Scomparso prematuramente per un cancro nel 1980, proprio quando cominciava ad essere riconosciuto come artista (pardon, poeta) di culto grazie anche all’aiuto di amici quali Gino Paoli e Nada che lo stimavano incondizionatamente, ci ha lasciato un centinaio di bellissime canzoni stipate in una discografia confusa e raffazzonata proprio come il suo modo di vivere la vita all’estremo.

Tra tutte queste la più spietatamente sincera esternazione di quell’umanità disperata che impregnava l’artista ed il suo problematico rapporto con il mondo fu Adius che uscì postuma nel LP L’album di Piero Ciampi del 1990, esaustiva antologia tripla (con però ben sette inediti). Si tratta in pratica della riscrittura di un altro suo brano L’assenza è un assedio del 1975, ma già in un live al Tenco ’76 (pubblicato postumo nel 1995), compare con il titolo definitivo di Adius.

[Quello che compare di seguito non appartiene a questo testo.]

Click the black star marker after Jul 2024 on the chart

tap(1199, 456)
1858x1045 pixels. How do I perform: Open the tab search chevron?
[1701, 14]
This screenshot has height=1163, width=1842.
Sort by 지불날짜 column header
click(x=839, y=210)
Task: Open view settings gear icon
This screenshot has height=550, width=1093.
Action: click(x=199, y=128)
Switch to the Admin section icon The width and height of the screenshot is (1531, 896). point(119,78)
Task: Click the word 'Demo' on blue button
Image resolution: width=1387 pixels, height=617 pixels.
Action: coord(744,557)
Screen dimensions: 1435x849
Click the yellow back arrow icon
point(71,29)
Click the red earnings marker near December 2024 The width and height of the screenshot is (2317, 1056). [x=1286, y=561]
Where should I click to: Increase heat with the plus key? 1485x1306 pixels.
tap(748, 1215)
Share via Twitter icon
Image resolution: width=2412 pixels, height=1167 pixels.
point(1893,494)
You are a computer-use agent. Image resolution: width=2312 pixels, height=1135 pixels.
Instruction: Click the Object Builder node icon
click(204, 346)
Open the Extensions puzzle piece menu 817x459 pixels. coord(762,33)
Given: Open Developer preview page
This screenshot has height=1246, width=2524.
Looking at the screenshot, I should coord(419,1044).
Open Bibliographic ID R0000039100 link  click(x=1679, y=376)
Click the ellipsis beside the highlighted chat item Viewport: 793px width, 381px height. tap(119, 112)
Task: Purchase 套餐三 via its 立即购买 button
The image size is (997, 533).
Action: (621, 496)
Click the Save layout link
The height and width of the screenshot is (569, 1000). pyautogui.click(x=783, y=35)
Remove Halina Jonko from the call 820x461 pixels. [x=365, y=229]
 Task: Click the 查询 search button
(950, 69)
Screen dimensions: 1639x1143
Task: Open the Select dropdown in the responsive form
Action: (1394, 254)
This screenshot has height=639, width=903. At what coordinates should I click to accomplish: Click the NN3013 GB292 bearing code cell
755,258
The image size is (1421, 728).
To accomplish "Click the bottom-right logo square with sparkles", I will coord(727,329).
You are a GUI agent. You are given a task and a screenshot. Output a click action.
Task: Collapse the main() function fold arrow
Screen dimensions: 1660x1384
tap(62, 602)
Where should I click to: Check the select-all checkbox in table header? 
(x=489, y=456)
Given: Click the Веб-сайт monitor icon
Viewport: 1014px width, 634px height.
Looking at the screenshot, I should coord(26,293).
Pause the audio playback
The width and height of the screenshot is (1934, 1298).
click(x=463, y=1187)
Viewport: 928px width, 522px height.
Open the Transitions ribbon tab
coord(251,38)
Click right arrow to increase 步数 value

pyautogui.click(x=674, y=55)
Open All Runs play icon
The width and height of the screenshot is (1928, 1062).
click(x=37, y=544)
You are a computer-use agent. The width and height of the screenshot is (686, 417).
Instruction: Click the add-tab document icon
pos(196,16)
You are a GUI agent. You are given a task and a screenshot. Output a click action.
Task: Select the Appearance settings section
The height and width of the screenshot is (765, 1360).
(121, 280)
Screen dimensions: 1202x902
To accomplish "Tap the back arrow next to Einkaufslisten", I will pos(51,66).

Composto probabilmente di getto in un momento di rancore etilico e sorretto musicalmente dal fedele maestro Gianni Marchetti (autore anche di musiche di film italiani di genere e che dal 1970 dipingeva gli eleganti quadri musicali su cui Piero Ciampi ricamava o vomitava, a seconda dell’umore, il proprio afflato poetico crudo ma intenso. Il testo ha la particolarità di contenere una dozzina di volte la parola «Vaffanculo» ripetuta a una donna che immaginiamo sul punto di piantare (per l’ennesima volta) in asso un uomo seducente sul piano umano, ma totalmente ingestibile nella vita reale.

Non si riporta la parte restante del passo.